Molecular dynamics study of surface erosion and defect generation in copper under cluster bombardment: influence of projectile mass and energy

Abstract

Using classical Molecular Dynamics (MD) method we study surface erosion, primary defect production and sputtering processes occurring in crystalline Cu target with (111) surface plane under irradiation with Cu N and Au N monomers and polyatomic clusters (N = 1-55) with incident energies E/N = (100-1000) eV per one incident atom. Non additive effects in both sputtering and defect production were observed in case of cluster impact above a certain threshold cluster size (N th ) which depends on both incident energy and mass of the projectile. The relative efficiency of sputtering (rescaled per one incident atom) is found to be about of factor of two larger then corresponding efficiency of damage production. It was demonstrated that most typical kinds of damage produced inside the target after projectile impact are vacancies and vacancy clusters, and their number significantly prevails over number of interstitials.
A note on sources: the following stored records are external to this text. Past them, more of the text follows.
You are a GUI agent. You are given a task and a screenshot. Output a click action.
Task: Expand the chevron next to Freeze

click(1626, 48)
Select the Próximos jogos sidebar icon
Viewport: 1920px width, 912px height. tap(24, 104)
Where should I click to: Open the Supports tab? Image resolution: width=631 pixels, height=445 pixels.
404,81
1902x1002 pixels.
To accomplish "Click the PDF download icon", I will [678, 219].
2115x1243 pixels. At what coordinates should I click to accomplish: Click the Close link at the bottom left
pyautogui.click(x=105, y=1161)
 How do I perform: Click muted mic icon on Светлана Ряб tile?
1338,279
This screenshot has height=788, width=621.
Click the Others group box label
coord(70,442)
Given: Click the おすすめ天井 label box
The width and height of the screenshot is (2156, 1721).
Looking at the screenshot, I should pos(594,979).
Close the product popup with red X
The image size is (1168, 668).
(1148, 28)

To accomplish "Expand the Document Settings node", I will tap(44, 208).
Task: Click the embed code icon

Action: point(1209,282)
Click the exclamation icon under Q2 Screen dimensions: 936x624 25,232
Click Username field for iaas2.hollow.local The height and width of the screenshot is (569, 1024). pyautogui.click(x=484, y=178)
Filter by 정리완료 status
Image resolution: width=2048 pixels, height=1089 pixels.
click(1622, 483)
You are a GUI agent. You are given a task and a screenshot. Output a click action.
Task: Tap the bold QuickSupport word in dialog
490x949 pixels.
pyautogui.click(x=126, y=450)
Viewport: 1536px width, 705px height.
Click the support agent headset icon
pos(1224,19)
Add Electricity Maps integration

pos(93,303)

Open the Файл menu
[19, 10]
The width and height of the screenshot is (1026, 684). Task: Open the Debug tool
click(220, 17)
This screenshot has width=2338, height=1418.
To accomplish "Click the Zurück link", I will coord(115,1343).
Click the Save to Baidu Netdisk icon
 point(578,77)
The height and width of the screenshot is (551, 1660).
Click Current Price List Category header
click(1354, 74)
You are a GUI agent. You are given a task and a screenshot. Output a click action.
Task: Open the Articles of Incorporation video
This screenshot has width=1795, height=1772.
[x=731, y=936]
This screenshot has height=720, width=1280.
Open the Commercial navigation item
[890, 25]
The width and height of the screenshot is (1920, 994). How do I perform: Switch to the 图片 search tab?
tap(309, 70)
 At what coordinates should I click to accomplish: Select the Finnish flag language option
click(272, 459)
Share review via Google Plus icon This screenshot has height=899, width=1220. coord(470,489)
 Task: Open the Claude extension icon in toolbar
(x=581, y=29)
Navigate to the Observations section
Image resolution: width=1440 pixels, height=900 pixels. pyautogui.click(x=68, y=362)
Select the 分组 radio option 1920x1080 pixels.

Moreover, the fraction of interstitial atoms reduces strongly with increase of cluster size N at a given energy per one incident atom. This fact can be explained taking into consideration high mobility of interstitial atoms, which result in formation of ad-atom conglomerates on the surface. Impact of a cluser with N ≥ 6 and with total incident energy above some threshold value (about 5 keV) results in formation of pronounced microcrater surrounded by ad-atom rim, whereas below this energy threshold, typical topographic features of the impact region is either ad-atoms hillocks or shallow crater.